Rewrite every line of the items below, requests included, but multiply each coordinate in the answers by 0.35 and round it to a whole number, with halves rounding up. Leave the pictures out.
────────────────────────────────────────
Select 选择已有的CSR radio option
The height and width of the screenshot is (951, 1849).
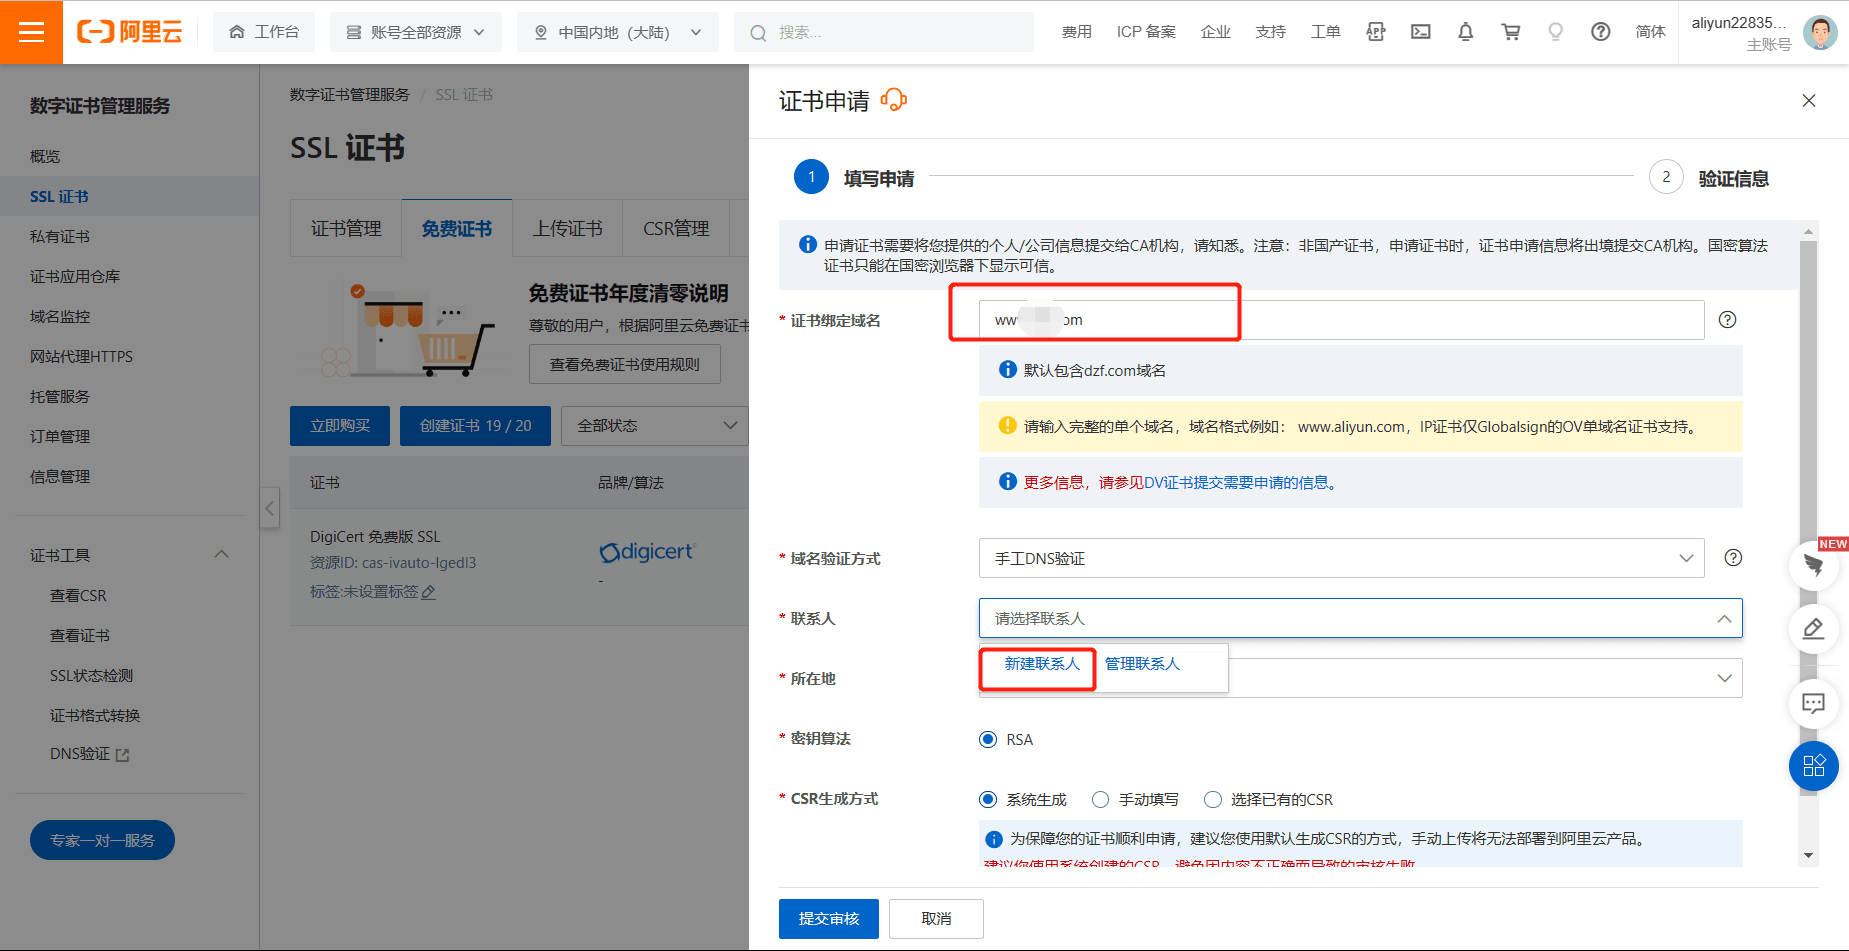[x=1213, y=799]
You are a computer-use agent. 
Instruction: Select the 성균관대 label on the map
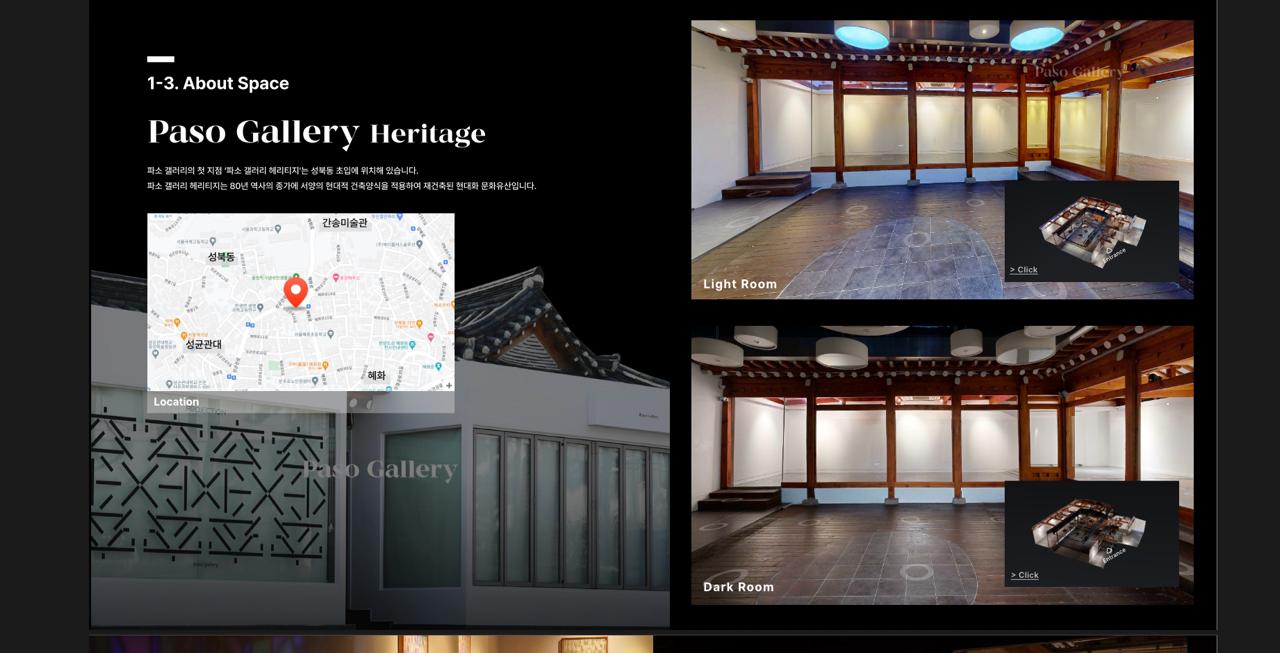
────────────────────────────────────────
● **Answer for the task**:
Select 选择已有的CSR radio option
The height and width of the screenshot is (951, 1849).
[x=425, y=280]
You are a computer-use agent. 
Instruction: Select the 성균관대 label on the map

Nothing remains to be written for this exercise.